OMAHA, Neb (Reuters) - What's your idea of a fun outdoor activity on a day with a heat index of 113?

How about a manure show?

The late television host Johnny Carson's hometown of Norfolk, Nebraska, is hosting the 2011 North American Manure Expo on Wednesday.

The trade show is billed as the only training event in the world that spreads animal waste to demonstrate the latest advances in manure management technologies.

Organizers expected about 1,000 farmers and others to turn out for the free, hands-on event during one of the hottest days of the year. The forecast high is in the upper 90s, with a heat index pushing 113.

Managing manure is a big issue on farms. A 300-cow dairy operation produces an average of 8,725 gallons of waste per day, or more than 3.1 million gallons a year, according to Clemson University researchers.

Manure spread on cropland provides important nutrients to soil and plants.

The expo is rich in material. Attendees will test their knowledge at a "Manure Scene Investigation." Or they can watch history be made when feedlot manure is applied below the surface of the soil for the first time using a device developed by U.S. Agriculture Department researchers in Arkansas for poultry litter.

Antique manure spreaders will sling waste in demonstrations of how far the industry has progressed.
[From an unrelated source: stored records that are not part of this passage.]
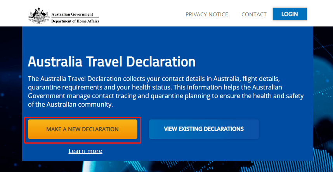The image size is (333, 172).
Task: Click the word 'Australia' in the heading
Action: (55, 62)
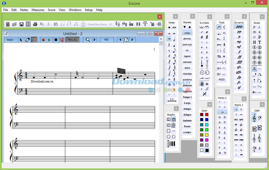Select the treble clef in Clefs palette
The height and width of the screenshot is (170, 269).
click(x=254, y=118)
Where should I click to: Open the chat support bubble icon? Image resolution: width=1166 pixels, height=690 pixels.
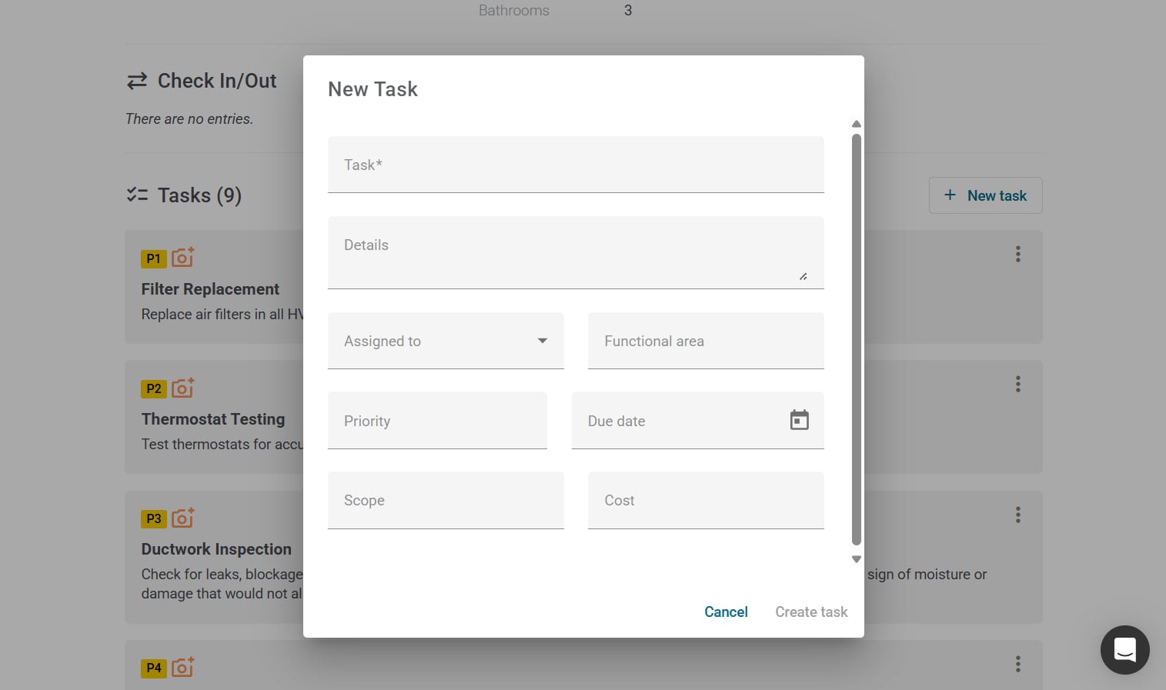point(1124,650)
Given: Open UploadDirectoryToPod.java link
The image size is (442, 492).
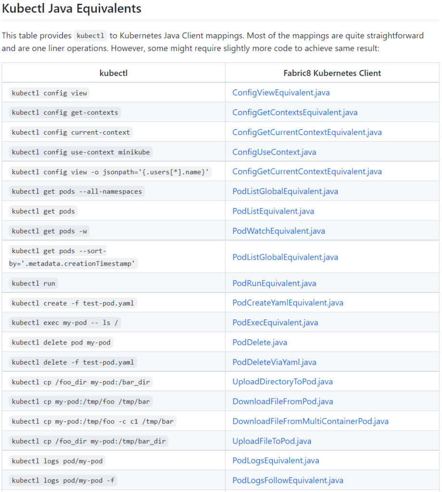Looking at the screenshot, I should [282, 381].
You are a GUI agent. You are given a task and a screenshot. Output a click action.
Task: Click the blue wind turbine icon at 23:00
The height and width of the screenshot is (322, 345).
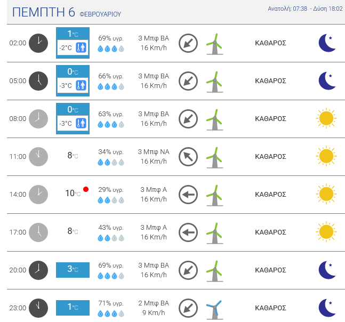click(x=214, y=308)
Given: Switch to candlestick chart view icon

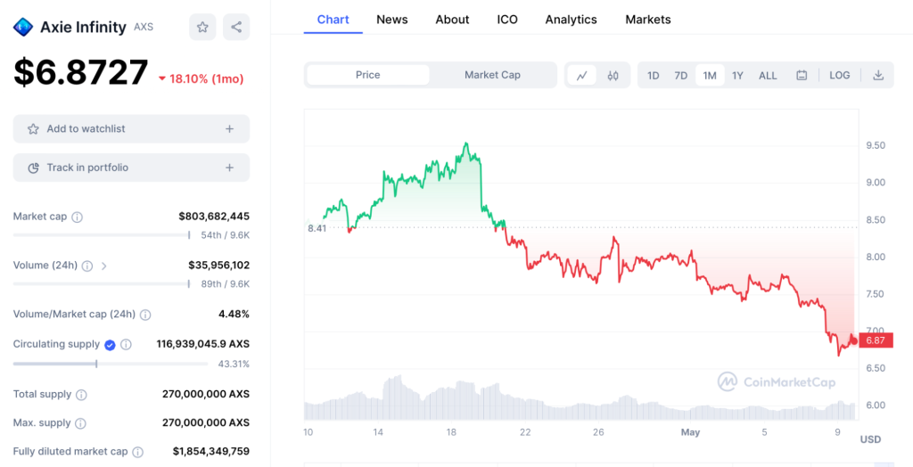Looking at the screenshot, I should point(613,75).
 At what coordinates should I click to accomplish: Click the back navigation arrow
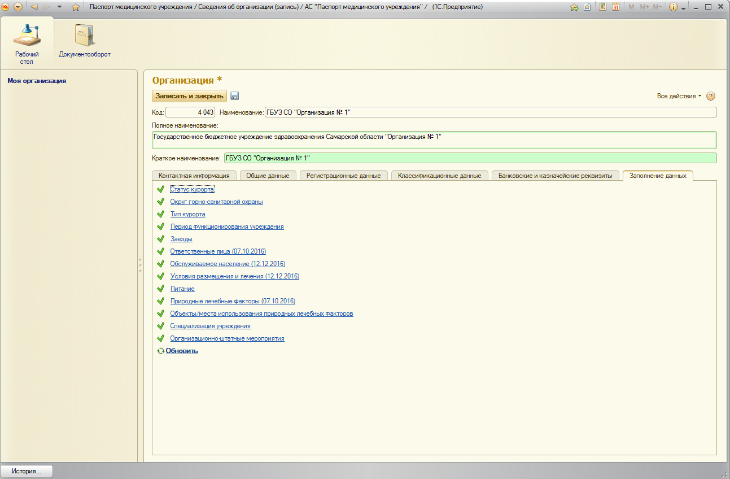34,7

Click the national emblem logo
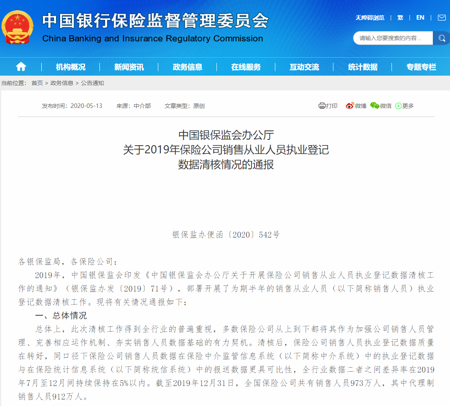click(18, 28)
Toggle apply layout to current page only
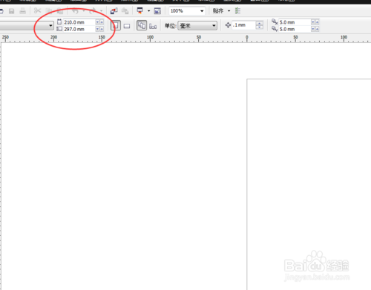The width and height of the screenshot is (371, 290). [x=153, y=26]
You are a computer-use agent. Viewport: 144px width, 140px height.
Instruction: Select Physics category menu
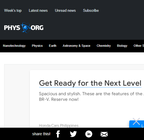click(x=37, y=46)
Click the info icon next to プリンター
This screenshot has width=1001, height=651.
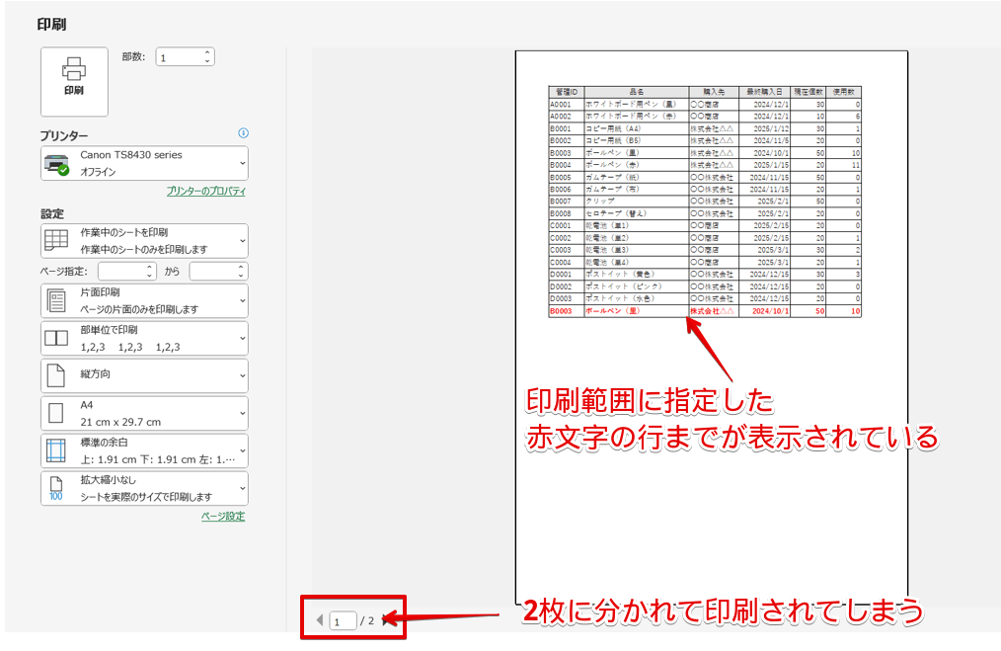243,132
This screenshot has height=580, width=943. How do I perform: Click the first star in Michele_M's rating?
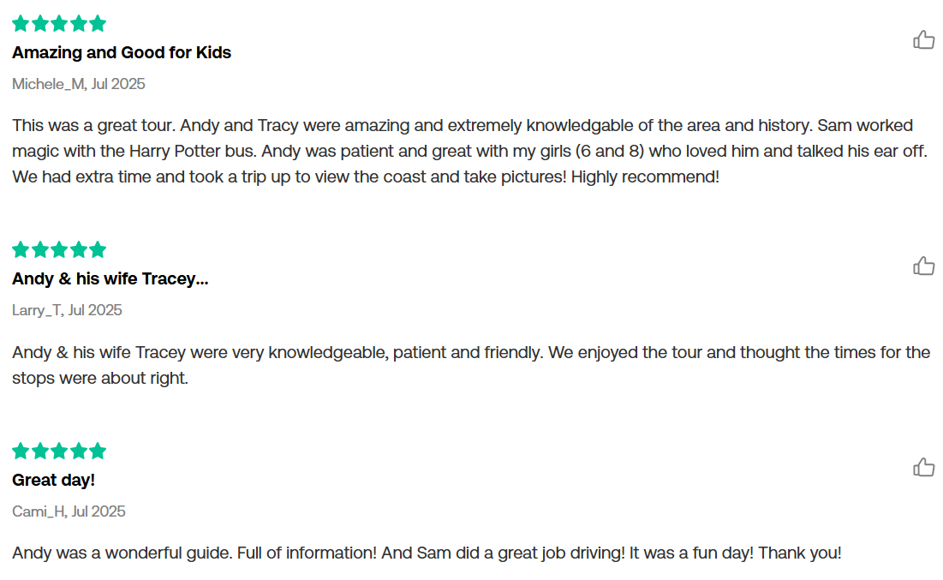21,23
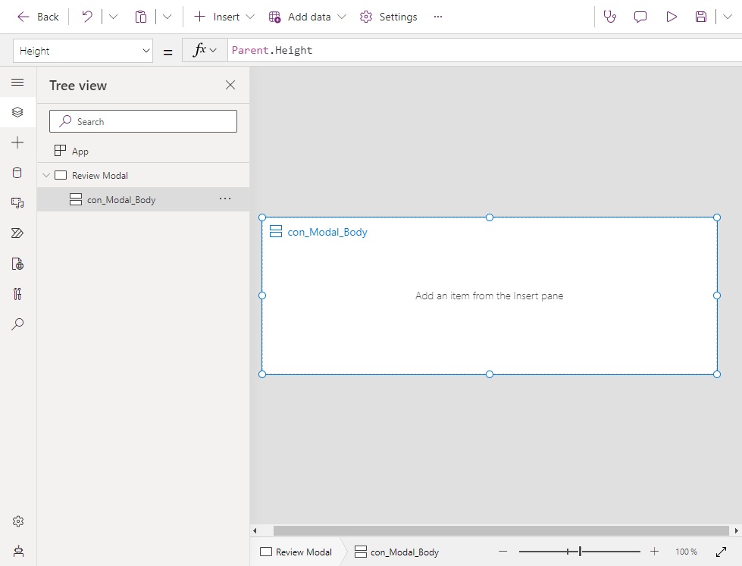742x566 pixels.
Task: Open the Data pane (cylinder icon)
Action: click(18, 172)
A panel of crop consultants will discuss how to value and market manure.

Educational topics include manure stockpiling and ride-and-drive demonstrations for those who want to get behind the wheel. Another session will discuss the latest research on winter application of manure on frozen soils.

"There's something for everyone, including anyone that is concerned for the environment and wants to know how livestock producers are handling manure to avoid water contamination," said Leslie Johnson, project coordinator for the Animal Manure Management work group at the University of Nebraska-Lincoln.
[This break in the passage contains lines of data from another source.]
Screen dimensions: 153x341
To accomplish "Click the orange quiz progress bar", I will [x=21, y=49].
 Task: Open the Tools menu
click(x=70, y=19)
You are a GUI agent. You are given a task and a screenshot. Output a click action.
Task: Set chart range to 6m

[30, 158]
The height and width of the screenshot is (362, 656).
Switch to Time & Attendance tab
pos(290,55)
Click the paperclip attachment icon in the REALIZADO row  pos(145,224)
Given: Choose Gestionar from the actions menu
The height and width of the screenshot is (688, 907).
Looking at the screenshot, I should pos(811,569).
More than 50 exhibitors from across the United States and Canada are displaying and demonstrating all types and sizes of manure handling equipment including manure and fertilizer spreaders, manure incorporation equipment, GPS equipment for manure application and manure storage options.

The demonstrations are being held on a 40-acre tract at the Northeast Community College's Agricultural Complex in Norfolk.

Nebraska is the seventh state to host the event since its start in Wisconsin in 2001. Other host states have been Michigan, Minnesota, Ohio, Iowa and Pennsylvania. The event returns to Wisconsin next year.